Resulta curioso observar las rutinas de la gente desesperada para sacar algo en claro sobre la naturaleza humana. Muchos arrasados por las ganas de dejar este mundo suelen ponerse a hacer listas de cosas agradables, para repasarlas como mantras en los momentos de caída libre en el pozo ciego de la depresión, a fin de resistir todavía unos días, semanas, meses y poder satisfacer algún tiempo más las responsabilidades contraídas con sus otros, por lo general familiares en diverso grado que podrían sentirse algo dolidos y molestos por su partida, y que saben les quieren.
Pero su dolor y angustia es mucha. Se les hace una montaña levantarse por las mañanas contra la fatalidad que les entierra y aborrecen y son capaces de resolver las tareas más complicadas para los otros, por más que no puedan, por ejemplo, ponerse un café a sí mismos, realizar una simple llamada telefónica para hablar con alguien o abrir una ventana para respirar un poco de aire... Son capaces de hacer estas cosas, pero no poseen fuerzas para hacerlo, y le dan vueltas compulsivamente a cualquier tontería de este tipo durante días e incluso semanas.
El peso formidable de una cósmica fatalidad les ha derribado por completo, arrebatándoles toda fe y toda esperanza, aunque no, curiosamente, toda caridad (no me refiero a aquellos que se llevan a toda una serie de familiares por delante antes de matarse ellos mismos, los cuales son sólo unos paranoicos convencidos). Quizá por ello la iglesia se ha arrepentido de su postura ante los suicidas y ahora deja en las manos de Dios su posible y discutible salvación.

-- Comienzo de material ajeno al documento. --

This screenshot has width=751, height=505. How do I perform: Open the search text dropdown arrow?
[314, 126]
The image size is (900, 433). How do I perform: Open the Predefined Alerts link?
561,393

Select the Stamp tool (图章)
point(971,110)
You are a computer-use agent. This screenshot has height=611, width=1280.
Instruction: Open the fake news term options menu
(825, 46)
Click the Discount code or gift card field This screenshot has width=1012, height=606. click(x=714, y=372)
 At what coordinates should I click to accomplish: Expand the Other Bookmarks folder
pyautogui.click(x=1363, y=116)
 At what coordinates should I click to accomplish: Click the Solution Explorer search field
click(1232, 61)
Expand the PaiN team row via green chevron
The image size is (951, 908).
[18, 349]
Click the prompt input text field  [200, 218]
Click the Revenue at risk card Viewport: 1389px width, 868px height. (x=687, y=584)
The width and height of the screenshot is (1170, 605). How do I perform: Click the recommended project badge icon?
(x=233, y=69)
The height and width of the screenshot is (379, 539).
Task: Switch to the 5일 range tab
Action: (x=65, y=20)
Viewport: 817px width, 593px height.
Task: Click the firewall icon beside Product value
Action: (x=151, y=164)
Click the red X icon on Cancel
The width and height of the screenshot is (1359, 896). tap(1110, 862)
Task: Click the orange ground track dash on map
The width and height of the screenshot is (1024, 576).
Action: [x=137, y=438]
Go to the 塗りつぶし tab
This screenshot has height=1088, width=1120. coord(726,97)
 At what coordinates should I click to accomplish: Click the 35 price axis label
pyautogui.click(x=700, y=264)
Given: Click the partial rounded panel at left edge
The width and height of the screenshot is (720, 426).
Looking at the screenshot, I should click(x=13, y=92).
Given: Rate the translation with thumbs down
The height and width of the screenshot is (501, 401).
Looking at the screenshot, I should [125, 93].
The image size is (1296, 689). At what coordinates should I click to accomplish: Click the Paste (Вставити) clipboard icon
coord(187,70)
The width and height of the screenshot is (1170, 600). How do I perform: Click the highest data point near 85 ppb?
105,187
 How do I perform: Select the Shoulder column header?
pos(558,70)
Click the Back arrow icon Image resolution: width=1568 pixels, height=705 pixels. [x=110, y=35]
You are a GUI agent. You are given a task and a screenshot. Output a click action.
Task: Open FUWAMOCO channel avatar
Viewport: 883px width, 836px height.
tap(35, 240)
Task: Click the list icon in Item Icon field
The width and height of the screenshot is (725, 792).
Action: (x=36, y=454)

Me imagino el itinerario que estos amargados recorren. Muchos podrán encontrarse en alguno de los lugares de ese trayecto y no pasarán más allá, no llegarán nunca por su propio pie al final, ese agujero o maëlstrom que Unamuno decía era imposible adjetivar; puedo imaginarme -la imaginación es lo único que posee un escritor- cuáles serán esas últimas paradas: las fantasías de autolesionarse (amputaciones, sangrados etc...); la efectiva realización de esas actividades y, por fin, el suicidio consumado. Al contrario de lo que se suele creer, siempre hay que hacer caso de un suicida; esos se encuentran en la fase previa al intento definitivo.
Porque una parte significativa de los suicidas no son sino enfermos: trastornados, neuróticos o psicóticos víctimas de algún desarreglo en la neuroquímica de su personalidad; otros son solamente enfermos vitales: gente que no sabe vivir, o que no ha sido educada para vivir, sino para morir, y que no ha sabido reprogramarse adecuadamente mediante un ejercicio de crítica racionalista absoluta; a veces, incluso, las dos cosas, que se apoyan mutuamente de forma ponzoñosa. A algunos determinadas experiencias en los primeros compases de sus vidas les han configurado la sensibilidad hasta el extremo horrible de que ya no es posible saber cuál es su cara y cuál es su careta: la camisa de fuerza es su propia piel. Otros, sin embargo, llegan al suicidio por mero cansancio, por mera fatiga y agotamiento: han vivido demasiado intensamente y están quemados: la vida les aparece ya como algo insustancial; como decía Feuerbach, "sólo una vez es todo verdadero". Los hay que entran con calzador y a la fuerza, esto es, llorando, en las estadísticas de este tipo de desgracias personales, porque lo disimulan con mucho arte, porque se sienten avergonzados de que puedan fallar y hacen pasar su muerte por un mero accidente; otros, impulsivos, se saltan las etapas y van directamente al nudo de la cuestión; otros lo disimulan sólo por los compromisos contraídos que ya se ha citado en el primer párrafo; no quieren crear un dolor suplementario a su familia, que podría preguntarse toda su vida qué ha hecho ella para que el familiar adoptara semejante resolución; estos serían un tipo especial de los que Durkheim llamaría los suicidas altruistas.